- Education: Claremont McKenna College University of Colorado Boulder Colorado State University (PhD)
- Occupation: Statistician
- Spouse: Brian J. Williams
- Father: V. S. Huzurbazar
- Relatives: Snehalata V. Huzurbazar (sister)

= Aparna V. Huzurbazar =

American statistician

Aparna V. Huzurbazar is an American statistician known for her work using graphical models to understand time-to-event data. She is the author of a book on this subject, Flowgraph Models for Multistate Time-to-Event Data (Wiley, 2004).

Huzurbazar is a research scientist at the Los Alamos National Laboratory.
She graduated in 1988 with two bachelor's degrees from two different universities: one in mathematics from Claremont McKenna College, and another in aerospace engineering from the University of Colorado Boulder.

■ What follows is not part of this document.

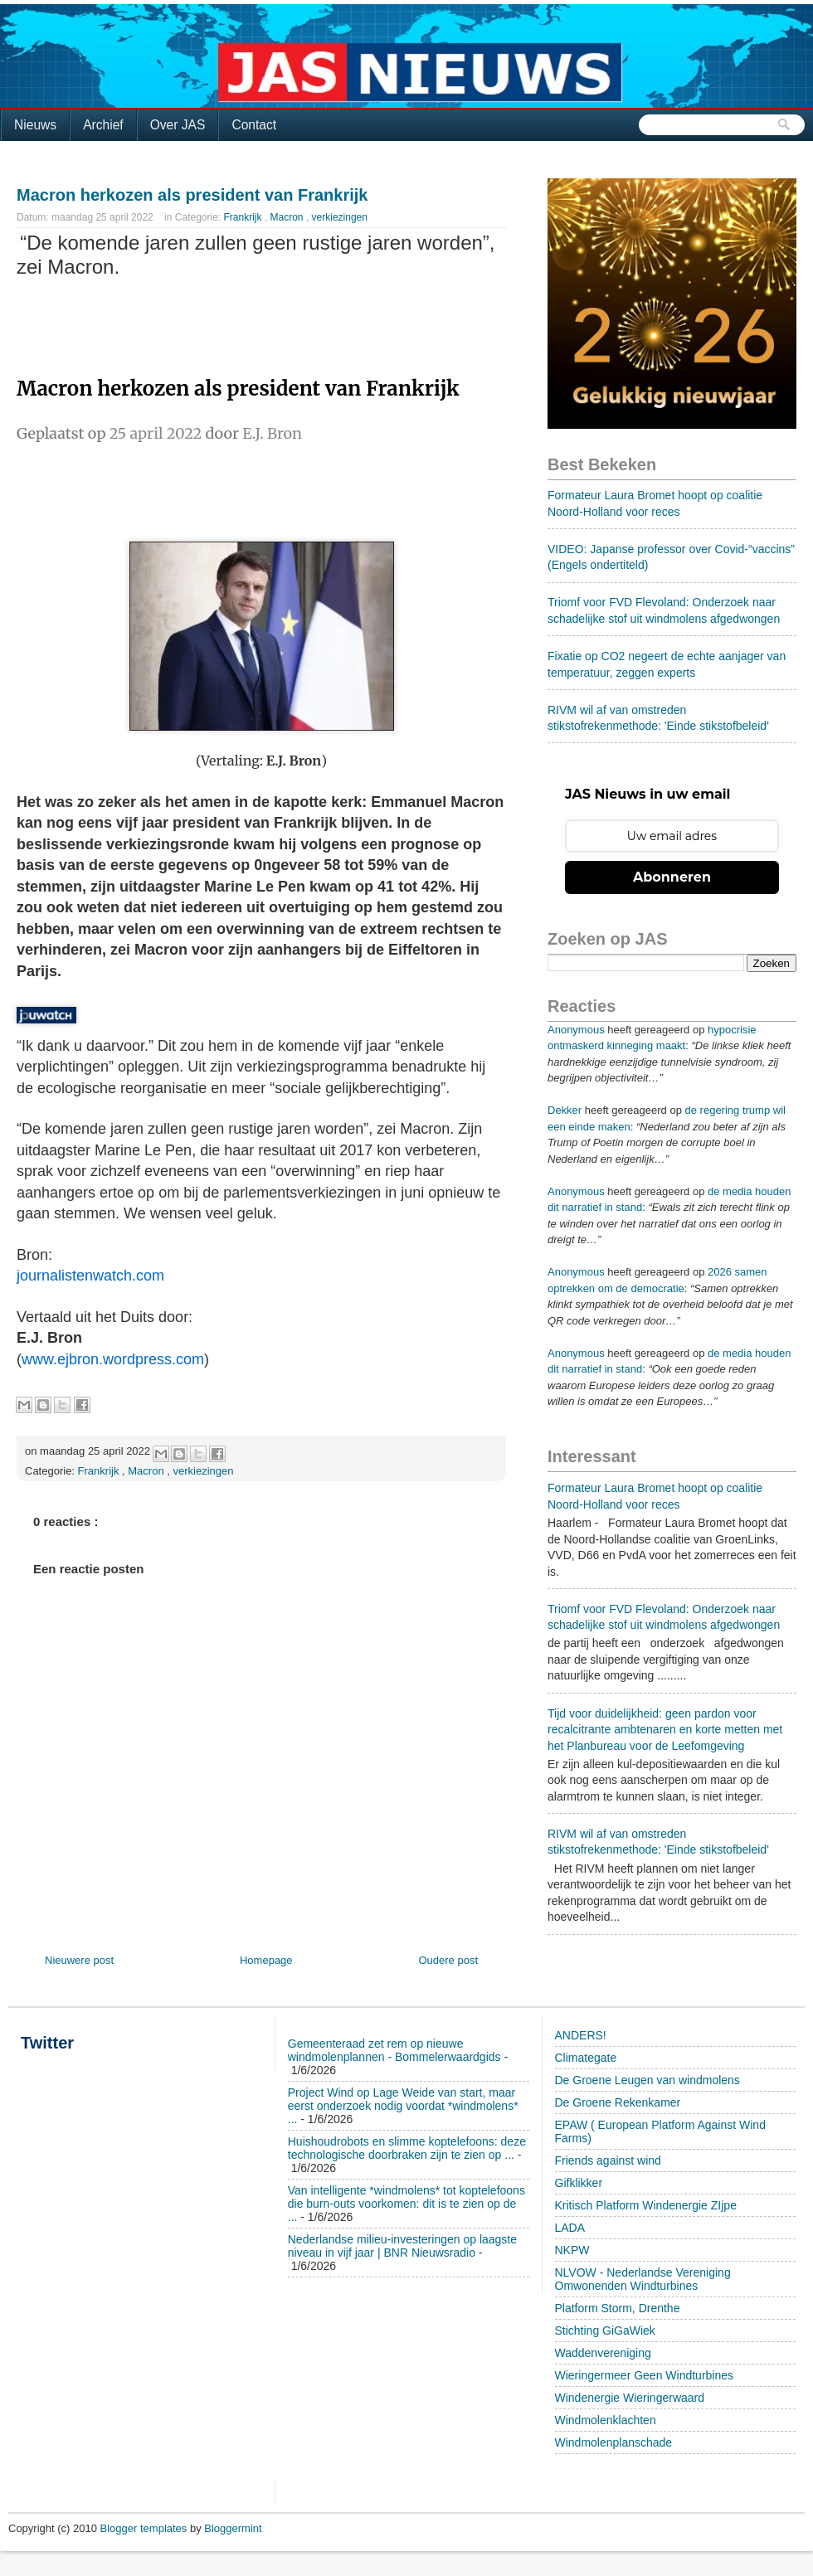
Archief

She completed a Ph.D. in statistics in 1994 at Colorado State University. Her dissertation, supervised by Ronald W. Butler, was Prediction in Stochastic Networks.
She took a faculty position at the University of Florida, but then moved to the University of New Mexico in 1996, and moved again to Los Alamos in 2007.

Huzurbazar is the daughter of noted Indian statistician V. S. Huzurbazar
and the sister of noted statistician Snehalata V. Huzurbazar;
her husband, Brian J. Williams of Los Alamos, is also a statistician.
All four are Fellows of the American Statistical Association; Aparna was elected as a Fellow in 2008, her father in 1983, Williams in 2015, and her sister in 2017.
Huzurbazar was also elected as a member of the International Statistical Institute in 2006.